Visual representation of the surprising validity of this equality...

Yes, it's true.
I suspect that m is supposed to be a natural number greater than or equal to 1.

Assuming it's true for any one value in the sequence, we can prove that it's true for all succeeding values per induction.

To go from m to m+1, we show that both sides grow the same:

\sum{n=1}^{m+1} n^3 = \left( \sum_{n=1}^{m+1} n \right)^2
(m+1)^3 + \sum{n=1}^m n^3 = \left( m+1+ \sum_{n=1}^{m} n \right)^2
(m+1)^3 + \sum{n=1}^m n^3 = (m+1)^2 + 2*(m+1)*\left(\sum_{n=1}^{m} n\right) + \left( \sum_{n=1}^{m} n \right)^2

Use Gauss sum:
(m+1)^3 + \sum{n=1}^m n^3 = (m+1)^2 + 2*(m+1)m(m+1)/2 + \left( \sum_{n=1}^{m} n \right)^2

Simplify:
(m+1)^3 + \sum{n=1}^m n^3 = (m+1)^2 + m*(m+1)^2 + \left( \sum_{n=1}^{m} n \right)^2
1x+nx=(1+n)x:
(m+1)^3 + \sum{n=1}^m n^3 = 1(m+1)^2 + m*(m+1)^2 + \left( \sum_{n=1}^{m} n \right)^2
(m+1)^3 + \sum{n=1}^m n^3 = (1+m)*(m+1)^2 + \left( \sum_{n=1}^{m} n \right)^2
(m+1)^3 + \sum{n=1}^m n^3 = (m+1)^3 + \left( \sum_{n=1}^{m} n \right)^2

Deduct (m+1)^3 from both sides:
\sum{n=1}^m n^3 = \left( \sum_{n=1}^m n \right)^2

For m = 1:
sum(1^3) = (sum(1))^2

It's true for m=1, and we have shown that if it's true for any m, it's also true for m+1. QED.

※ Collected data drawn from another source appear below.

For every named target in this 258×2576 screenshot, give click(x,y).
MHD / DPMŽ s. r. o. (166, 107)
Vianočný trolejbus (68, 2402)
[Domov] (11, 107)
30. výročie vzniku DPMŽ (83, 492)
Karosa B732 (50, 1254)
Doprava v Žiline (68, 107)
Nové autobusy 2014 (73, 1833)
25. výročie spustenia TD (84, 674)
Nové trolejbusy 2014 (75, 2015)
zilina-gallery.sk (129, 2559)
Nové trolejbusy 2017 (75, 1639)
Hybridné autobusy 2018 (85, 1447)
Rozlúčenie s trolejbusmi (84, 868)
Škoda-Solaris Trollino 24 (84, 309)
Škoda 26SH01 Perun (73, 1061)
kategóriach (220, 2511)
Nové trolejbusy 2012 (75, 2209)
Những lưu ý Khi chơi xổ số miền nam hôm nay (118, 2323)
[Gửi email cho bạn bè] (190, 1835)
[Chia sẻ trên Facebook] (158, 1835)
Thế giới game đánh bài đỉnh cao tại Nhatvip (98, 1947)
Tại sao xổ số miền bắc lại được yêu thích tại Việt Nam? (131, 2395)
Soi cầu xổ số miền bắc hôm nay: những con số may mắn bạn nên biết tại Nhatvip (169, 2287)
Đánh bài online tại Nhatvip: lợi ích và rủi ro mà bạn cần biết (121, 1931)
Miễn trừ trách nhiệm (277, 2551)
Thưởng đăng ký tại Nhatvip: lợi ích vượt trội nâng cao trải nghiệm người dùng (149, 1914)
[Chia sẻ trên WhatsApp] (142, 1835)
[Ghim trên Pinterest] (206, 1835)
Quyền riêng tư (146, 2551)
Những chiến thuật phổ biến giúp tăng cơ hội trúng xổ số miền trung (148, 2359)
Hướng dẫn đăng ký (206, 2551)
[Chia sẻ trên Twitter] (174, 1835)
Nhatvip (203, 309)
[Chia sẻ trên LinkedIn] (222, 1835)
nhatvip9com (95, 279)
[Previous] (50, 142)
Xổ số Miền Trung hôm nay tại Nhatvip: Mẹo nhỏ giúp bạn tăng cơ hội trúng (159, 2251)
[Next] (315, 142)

Yes, assuming it's true, it's true for both m and m-1. Lets substract both-sides of equations for m and m-1 and we get:

m^3 = ( 1+2+3+...m)^2 - (1+2+3...(m-1))^2

Rth side is two arithmetic series. We can simplify:

m^3 = ( (1+m) * (m) / 2 )^2 - ( (1+m-1) * (m-1) / 2) ) ^ 2
m^3 = ( (m+1) * m / 2 )^2 - ( (m-1) * m / 2 )^2

Divide both sides by (m / 2)^2

4m = ( (m+1) )^2 - ( (m-1) )^2
4m = ( (m+1 + m-1) ) * ( (m+1-m+1) )
4m = ( 2m ) * ( 2 )
4m = 4m

For reference, I just posted the video that I promised in the context of our infinity problem from 2 days ago: #705385

My intuition says no, but I don't recall how to demonstrate that.